◆ PROVIDED RECORDS

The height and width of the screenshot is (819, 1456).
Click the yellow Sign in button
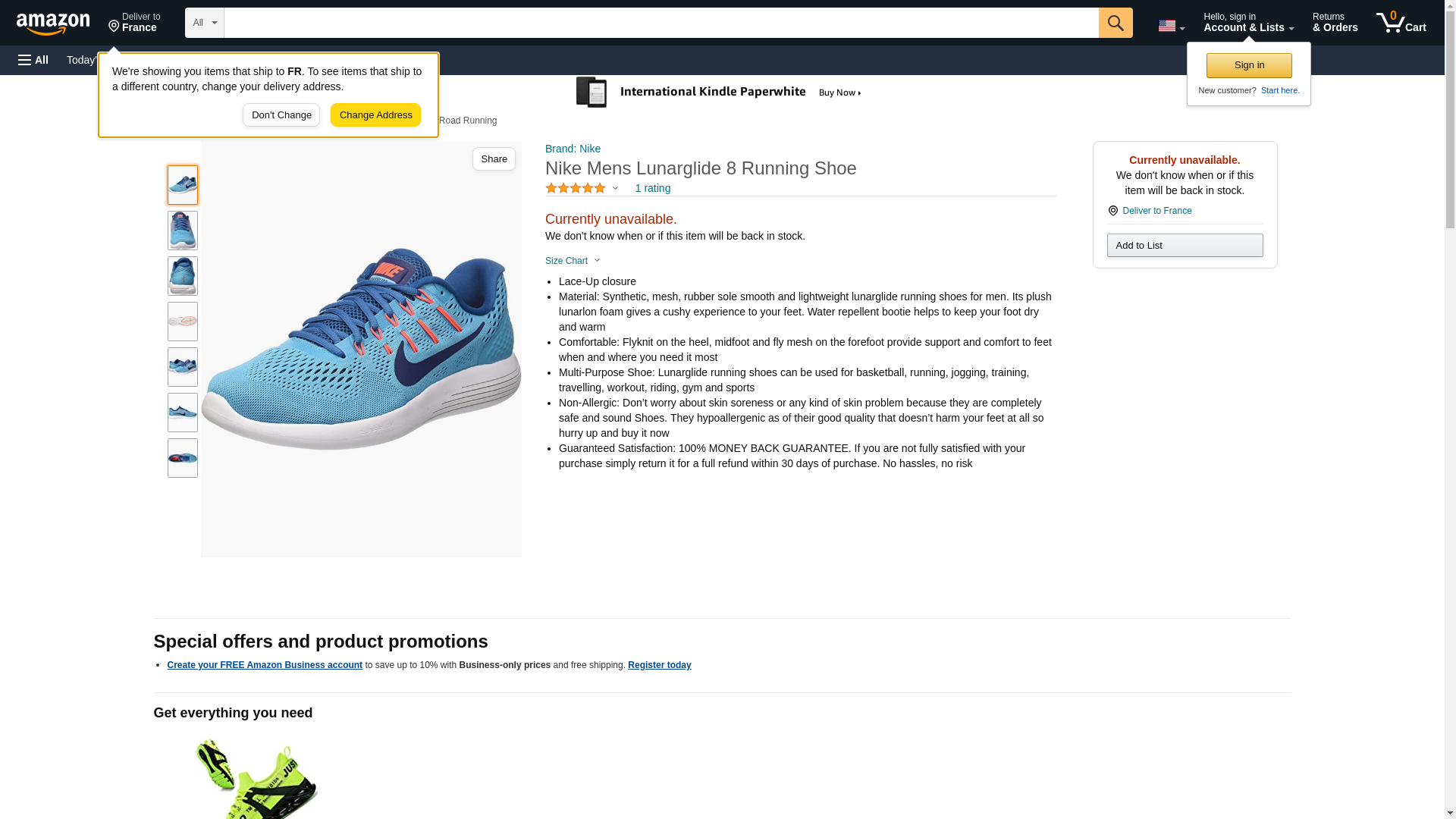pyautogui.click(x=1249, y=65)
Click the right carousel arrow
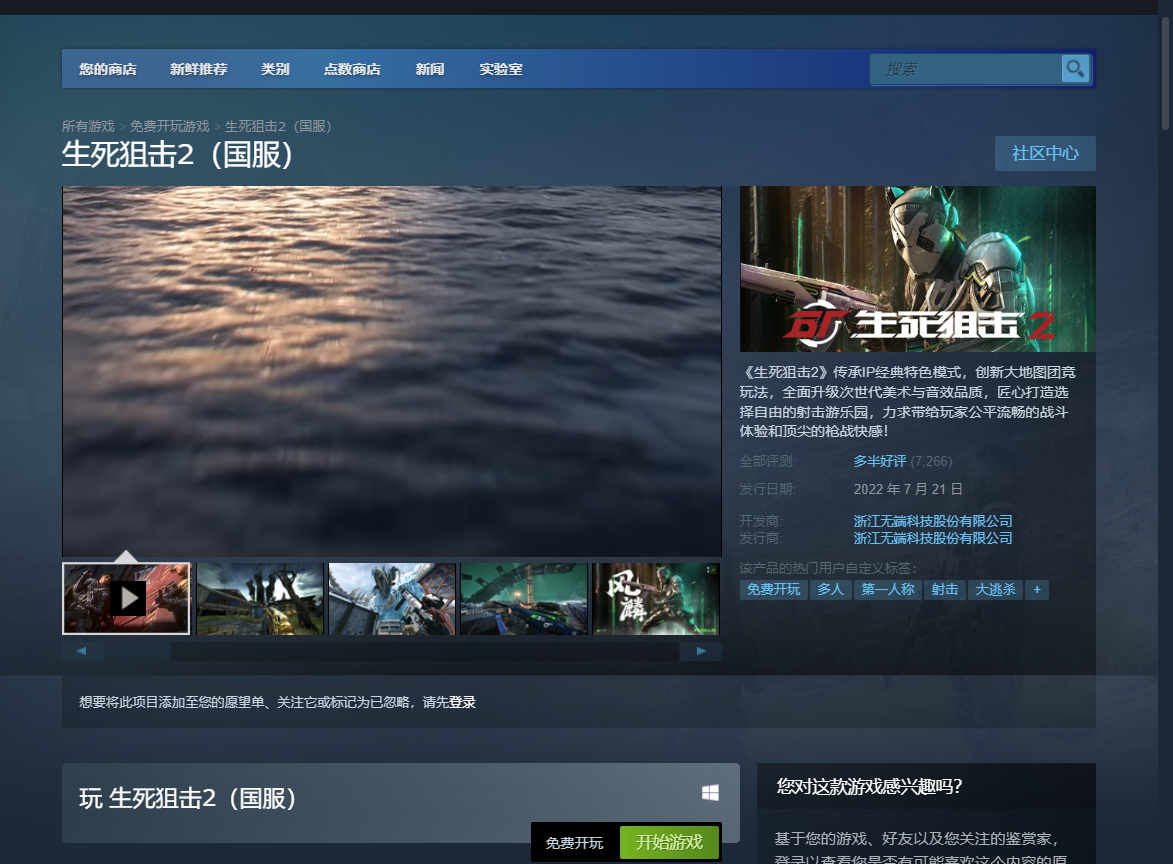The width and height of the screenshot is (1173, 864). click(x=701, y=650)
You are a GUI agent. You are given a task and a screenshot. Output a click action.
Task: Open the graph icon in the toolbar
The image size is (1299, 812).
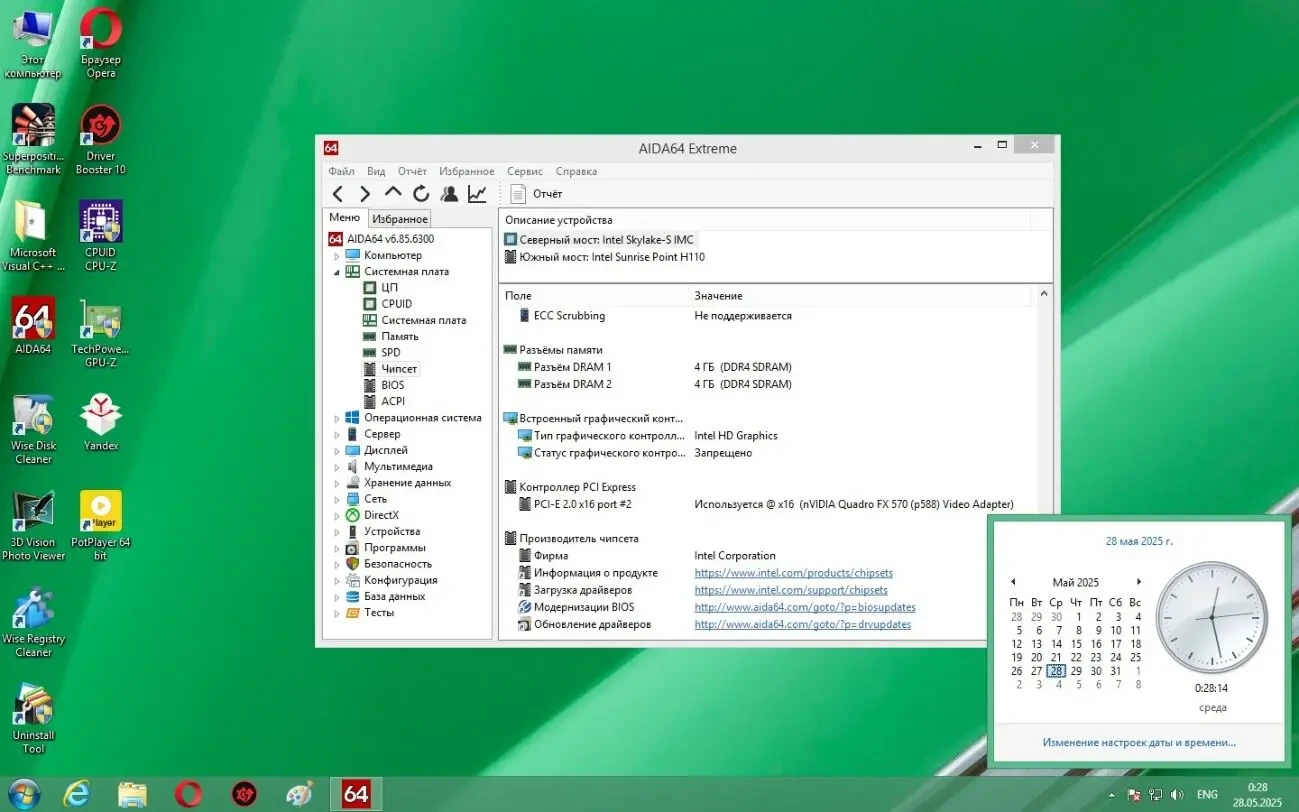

◆ PROBLEM DETAILS
Your copy of the entries above must be exact and must not include pictures.

◆ SOLUTION FOR THIS TASK
The height and width of the screenshot is (819, 1456).
Click the yellow Sign in button
pyautogui.click(x=1249, y=65)
Click the right carousel arrow
The width and height of the screenshot is (1173, 864). click(x=701, y=650)
You are a GUI agent. You are given a task and a screenshot. Output a click action.
Task: Open the graph icon in the toolbar
The image size is (1299, 812).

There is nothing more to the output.